Graphite is a type of crystalline allotrope of carbon and is used in various applications due to the properties of graphite. It is a naturally occurring crystalline carbon allotrope formed from the carbon subjected to intense pressure and temperature under the metamorphic and igneous rocks. It is usually black or black-greyish in colour. The most critical properties of graphite are excellent conductors of electricity and heat. It is chemically inert, and hence it is the choicest form of element used in various industrial formulations as it does not impact the reagent, acids, chemicals, etc. In this topic, the properties of graphite allotrope will be discussed comprehensively.

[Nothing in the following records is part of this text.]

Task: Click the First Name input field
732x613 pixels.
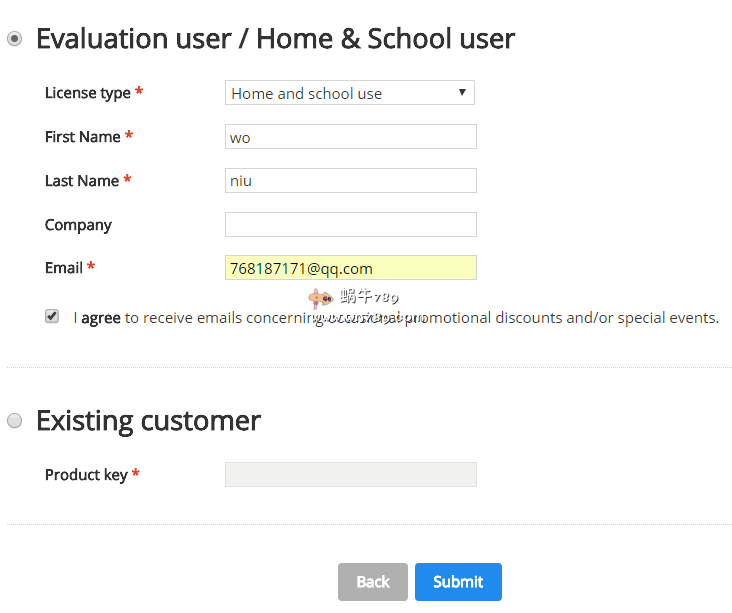Action: (350, 137)
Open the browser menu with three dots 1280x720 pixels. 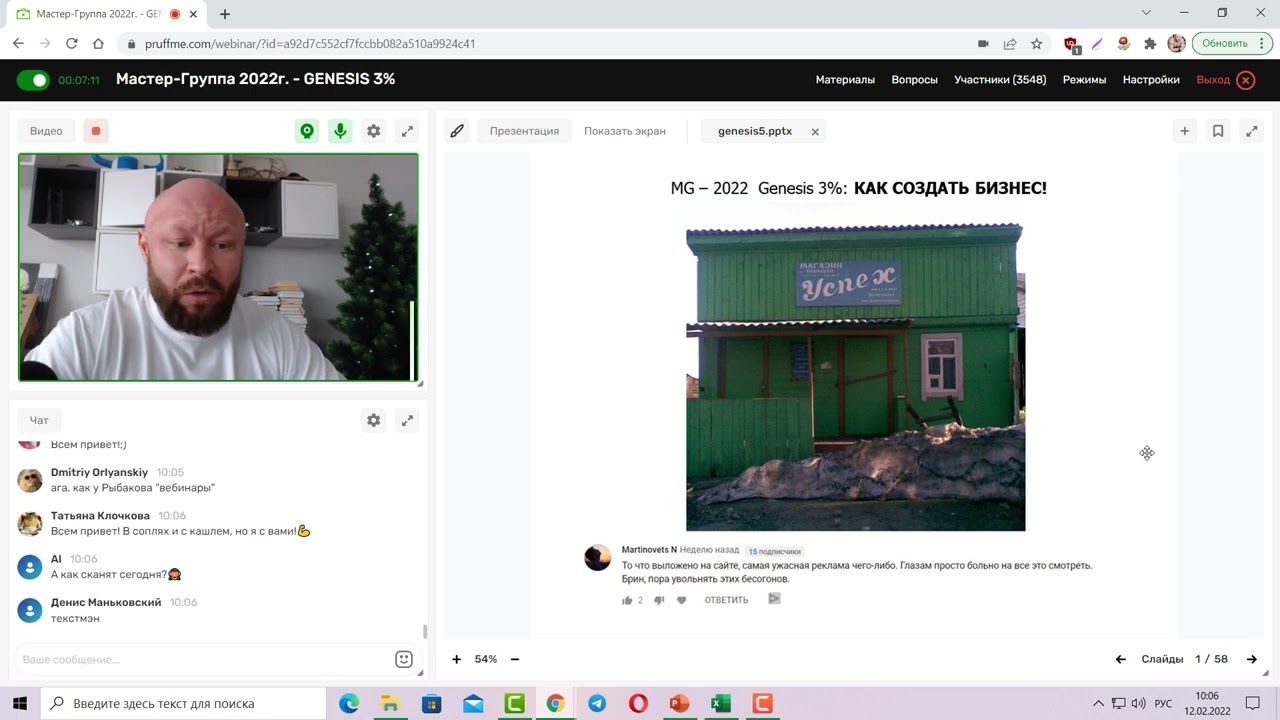click(x=1262, y=43)
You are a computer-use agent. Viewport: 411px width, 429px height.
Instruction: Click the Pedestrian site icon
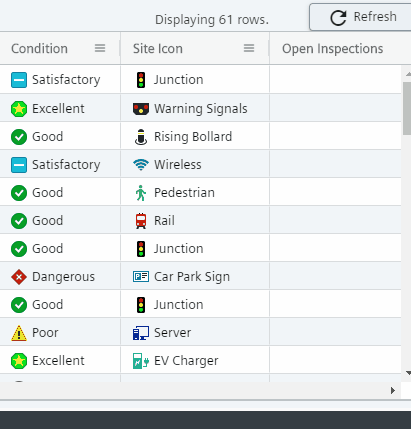click(141, 193)
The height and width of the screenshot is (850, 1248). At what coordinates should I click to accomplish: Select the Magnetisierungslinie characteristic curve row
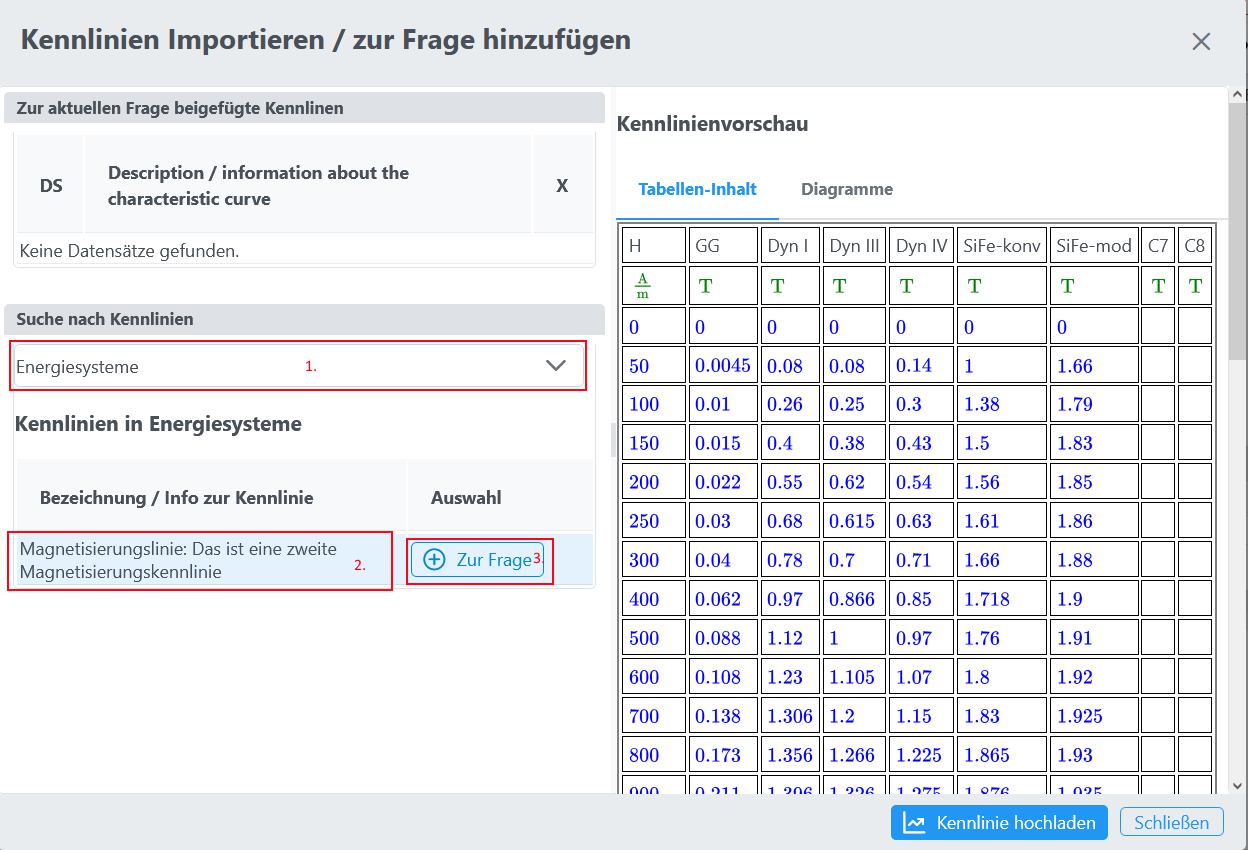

Structure and Occurrence Graphite Allotrope of Carbon

• The graphic comprises two-dimension carbon atom layers arranged in a hexagonal structure
• Each of the individual layers of graphite is called graphene
• In each atom layer in graphite, each carbon atom is covalently linked to three adjacent or neighbouring carbon atoms
• The carbon atoms are in sp2 hybridisation with the fourth carbon forming pi-bond
• The carbon atoms in each layer are arranged in a honeycomb lattice
• The carbon atom layers have a bond length of 0.142nm with a distance of 0.335 nm between planes
• The layers of the graphite are held together with the help of Vander Waal forces
• This allows the graphite layers to slide past each other
• Only three of the four electrons of atoms are covalently bonded; the fourth electron is free and, hence, free to migrate, making it an excellent conductor of electricity
• The two forms of graphite majorly are alpha (hexagonal) and beta (rhombohedral)
• It is easy to convert the alpha form of graphite into beta form through mechanical treatment at a temperature above 1300°C

Types of Graphite 

There are majorly two types of graphite which are natural and synthetic graphite. Both types are excellent conductors of heat and electricity.

Natural Graphite

• The naturally occurring graphite is obtained from metamorphic and igneous rocks to reduce sedimentary carbon compounds
• It can be even extracted from meteorites that occur with troilite and silicate minerals
• It is stable over a temperature range with a high melting point of up to 3650°C
• Natural graphite has three types: high crystalline, amorphous, and flake

Synthetic Graphite

• It is produced by subjecting high carbon materials like coal tar pitch and petroleum coke to a very high temperature in the range of 2500 – 3000°
• It is less crystalline than natural graphite but has a purity of 99% of carbon

Properties of Graphite Allotrope

Graphite is a soft, shiny, greasy dark black or grey mineral used for a range of applications for its excellent properties. Here are some of the properties of graphite:

• Graphite is slippery, so it is used to produce lubricants and a protective coating. It is slippery due to the stack of tightly bonded one-atom thick carbon sheets, forming a hexagonal structure in each sheet. However, the carbon layers are held together by a weak Van der Waals Bond. The graphite’s lubricating properties are loose interlamellar coupling between graphene sheets.
• Graphite density is 2.265 g/cm3, giving it perfect crystal symmetry. The synthetic graphite has reduced particle size and reduced relative porosity. Isostatic pressing helps in providing a uniform product with high density and improved strength.  
• One of the excellent properties of graphite is that it is a good conductor of electricity
• It conducts electricity due to free delocalised electrons that move freely along the sheets
• It has a free electron as only three electrons of each carbon form bond while the fourth one is free
• Graphite is a good conductor of heat, making it resistant to high temperatures
• It has a melting point of around 3650°C
• Graphite is insoluble in water and organic solvents
• This is because the attraction between carbon atoms in graphite and solvent molecules is not strong enough compared to carbon-carbon bonds in graphite
• It has strong diamagnetic properties and is highly anisotropic
• It is odourless, soft, and has a greasy texture
• However, it is soft and flexible
• Graphite is chemically inert to most chemicals
• Due to its high temperature and inertness, it is used to construct refractory material
• When graphite is heated in concentrated sulfuric acid and potassium dichromate, it is oxidised to CO2
• One of the properties of graphite is its ability to absorb high–speed neutrons, and hence it is used in nuclear reactors
• Due to the high absorption of the neurons, it helps control the nuclear fission reaction
• Graphite is dimensionally stable, resilient, and impermeable to gases and liquids
• The carbon graphite allotropes are self-lubricating, resistant to chemical corrosion with high-temperature resistance

Conclusion 

Graphite is an important allotrope of carbon that has excellent properties and is used in manufacturing a range of products. The properties of graphite-like being a good heat and electricity conductor have made it an integral carbon allotrope in producing electric motors and many electrical products. Graphite is quite structured due to its honeycomb lattice formed by layers of atoms. The strong chemical and mechanical properties of each graphene layer make it an apt element for many applications. It is a chemically inert, slippery, and stable form of carbon.